=== TEXTE PROPOSÉ ===
Retour à la civilisation, pour le meilleur et pour le pire

A peine sortis des Rocheuses canadiennes et du Trans Canada Trail, nous voici à nouveau confrontés à la dur réalité du bitume et de son trafic ! En redescendant à vélo une autoroute où, étonnamment, les cyclistes sont admis, nous nous faisons quelques frayeurs avec les camions qui se doublent. Un ballet dangereux d’énormes limaces en acier qui, lors de l’ascension d’une petite côte en lacet, nous vaut une sacré frayeur : alors qu’un camion est sur la bande d’arrêt d’urgence, Tom et Victor entreprennent de le dépasser quand surgissent tout à coup deux camions côte à côte, en pleine phase de dépassement. Par chance, l’espace entre les trois camions laisse tout juste une marge suffisante afin que rien de grave n’arrive au duo de cinécyclistes. Cette frayeur nous conduit à quitter l’autoroute aussi vite que possible.

Nous trouvons un itinéraire alternatif sur les bords de la Fraser River. Peu pressés, et de bonne humeur, nous nous arrêtons dans un café, histoire de consulter nos e-mails et recharger nos frontales en prévision d’une dernière nuit dehors. Trouver un lieu de bivouac s’avère finalement plus compliqué que prévu. Au bord du fleuve, la propriété privée est reine : nous sommes en territoire amérindien et les panneaux « No trespassing » nous rappellent combien ceux-ci sont attachés à la défense de leur territoire. Tard dans la nuit, nous finissons par trouver un petit sentier dissimulé qui nous conduit à une plage de gravier sur les abords du fleuve.

A moins de 150 km de Vancouver, nous ne nous précipitons pas pour rejoindre la capitale de la Colombie-Britannique. Lorsque nous arrivons dans la ville de Mission, nous nous arrêtons pour un café (latté). Un homme à l’apparence atypique nous aborde. Prenez une minute et imaginez un homme de corpulence moyenne à la croisée des chemins entre Bob Marley, José Bové, un Cow-Boy et Gandalf. Est-ce que c’est bon, vous l’avez ? Voici Gary ! Gary nous accoste avec un grand sourire et une énorme barre dorée, tel un sceptre mystique. Nous discutons de notre voyage, de tout et de rien. Après un peu de discussion, il nous propose de nous héberger dans sa maison, située juste de l’autre côté de la rue. Il nous dit qu’il est habitué à recevoir des cyclistes de passage et connait bien Warmshowers, un réseau en ligne (que nous utiliserons beacoup par la suite) où passionnés de cyclismes, d’aventures et de rencontres offrent le gîte à d’autres cyclistes sur la route ! Nous hésitons à accepter : après plusieurs jours passés dans les bois, nous resocialiser et faire la conversation nous semble difficile. Finalement, nous y allons tout de même. Et quelle surprise ! L’accueil est si chaleureux que nous nous décidons à sortir notre système de projection le temps d’un bon vieux Charlie Chaplin, au coin d’un feu de bois dans le jardin, en compagnie de Gary, de sa compagne Valery et de son petit-fils. Tortillas espagnoles, pop-corn et chamallows accompagnent notre soirée. Le lendemain matin, l’ambiance est toujours aussi sympathique : nous savourons les énormes pancakes aux bleuets, le sirop d’érable et les discussions matinales. Nous ne reprenons la route qu’en début d’après-midi, à 13h, les sacoches remplies d’offrandes fruitières (cueillies grâce à ce que nous avions pris pour un sceptre !) et les têtes pleines d’émotions. Une sacrée rencontre !
===
**TRAVAIL À FAIRE**
**1.** Reproduisez à l'identique le passage du récit de voyage à vélo qui va de « A peine sortis » jusqu'à « vite que possible. ».
**2.** Poursuivez le récit de voyage à vélo au-delà de sa dernière phrase.
Les lignes qui viennent ensuite n'ont aucun lien avec le récit de voyage à vélo.
=== DONNÉES ENREGISTRÉES ===
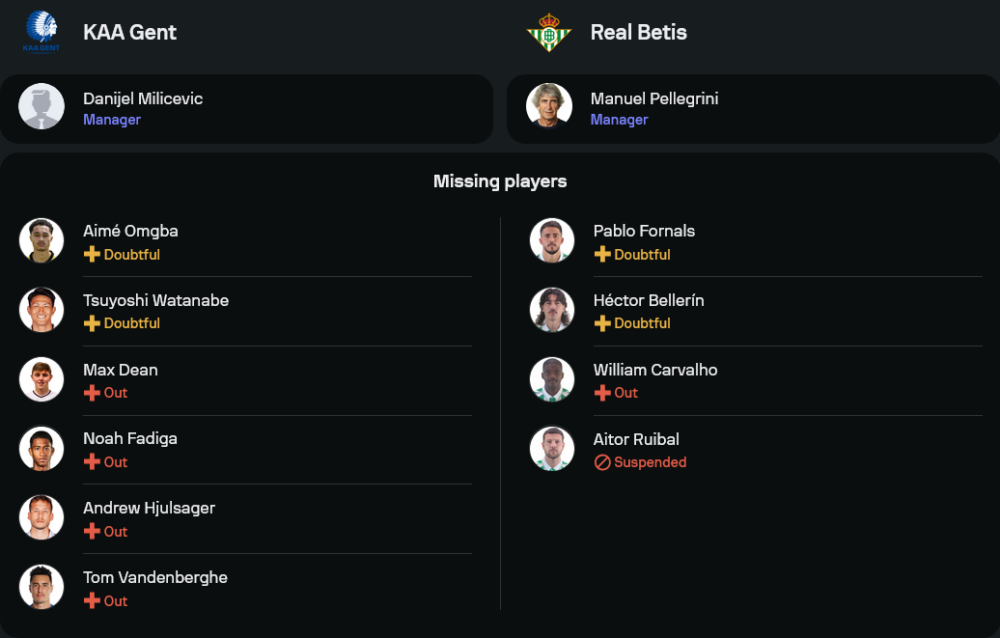Image resolution: width=1000 pixels, height=638 pixels.
Task: Click the KAA Gent club crest
Action: (41, 32)
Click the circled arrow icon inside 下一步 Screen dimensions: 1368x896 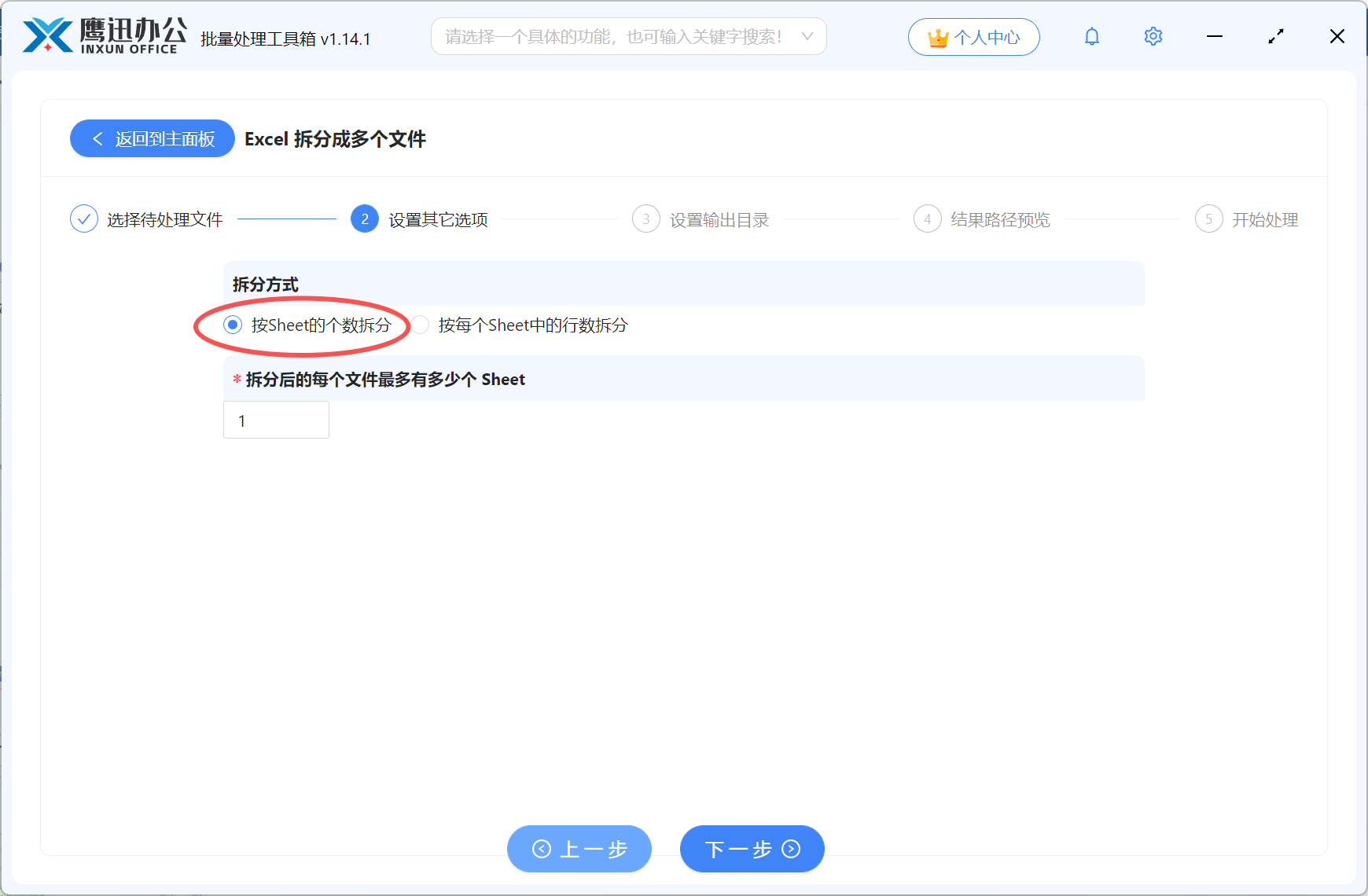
===
**CORRIGÉ DE L'EXERCICE**
**1.**
A peine sortis des Rocheuses canadiennes et du Trans Canada Trail, nous voici à nouveau confrontés à la dur réalité du bitume et de son trafic ! En redescendant à vélo une autoroute où, étonnamment, les cyclistes sont admis, nous nous faisons quelques frayeurs avec les camions qui se doublent. Un ballet dangereux d’énormes limaces en acier qui, lors de l’ascension d’une petite côte en lacet, nous vaut une sacré frayeur : alors qu’un camion est sur la bande d’arrêt d’urgence, Tom et Victor entreprennent de le dépasser quand surgissent tout à coup deux camions côte à côte, en pleine phase de dépassement. Par chance, l’espace entre les trois camions laisse tout juste une marge suffisante afin que rien de grave n’arrive au duo de cinécyclistes. Cette frayeur nous conduit à quitter l’autoroute aussi vite que possible.

**2.**
Le cœur léger, nous avalons les derniers kilomètres nous séparant de Vancouver. Nous sommes attendus le soir même au sein d’une collocation d’étudiants, dont le contact nous a été donné par Pauline, une amie de l’université qui était sur Vancouver pendant un semestre d’échange.  Nous faisons la rencontre de 5 étudiants bien joyeux qui acceptent de nous héberger le temps de notre séjour au sein de la grande métropole. Avec Luis, Simone, Moh, Lisa et Alice, nous retrouvons l’ambiance ERASMUS, et toute son excentricité ! L’ambiance au sein de la ville est des plus plaisantes et le climat fait mentir le surnom que les habitants de la région ont donné à la ville : « Raincover ». On nous avait vendu les montagnes de Colombie-Britannique comme ensoleillées et Vancouver comme grise et pluvieuse, nous observons tout son contraire ! Nous profitons donc du soleil pour partir à la visite de la ville : au sud du centre ville et du coté du campus de l’université, les quartiers sont globalement résidentiels et verdoyants. Ils semblent y faire particulièrement bon-vivre et nous apercevons de nombreux jardins communautaires par ci et par là. Le centre ville de Vancouver nous intrigue aussi : nous abordons pour la première fois dans ce voyage les hautes tours telles que nous pouvions nous les imaginer sur les cartes postales d’Amérique du Nord. Malgré tout, les quartiers autour du centre semblent hétéroclites en terme de culture et de classe sociale. Au sein d’une même rue, nous traversons des quartiers aussi bien très pauvres, que luxueux pour revenir à des quartiers plutôt modestes. Un soir, en se promenant à vélo, la face sombre de ce tableau se révèle tout particulièrement à nous : de nombreux sans-abris sont là et en grand nombre, errant en plein cœur du centre ville. Des voitures de police passent et repassent, la sirène parfois en marche. Une certaine agitation et une détresse sociale sont perceptibles, là, à quelques encablures de ces grandes avenues et tours luxueuses. C’est un contraste saisissant.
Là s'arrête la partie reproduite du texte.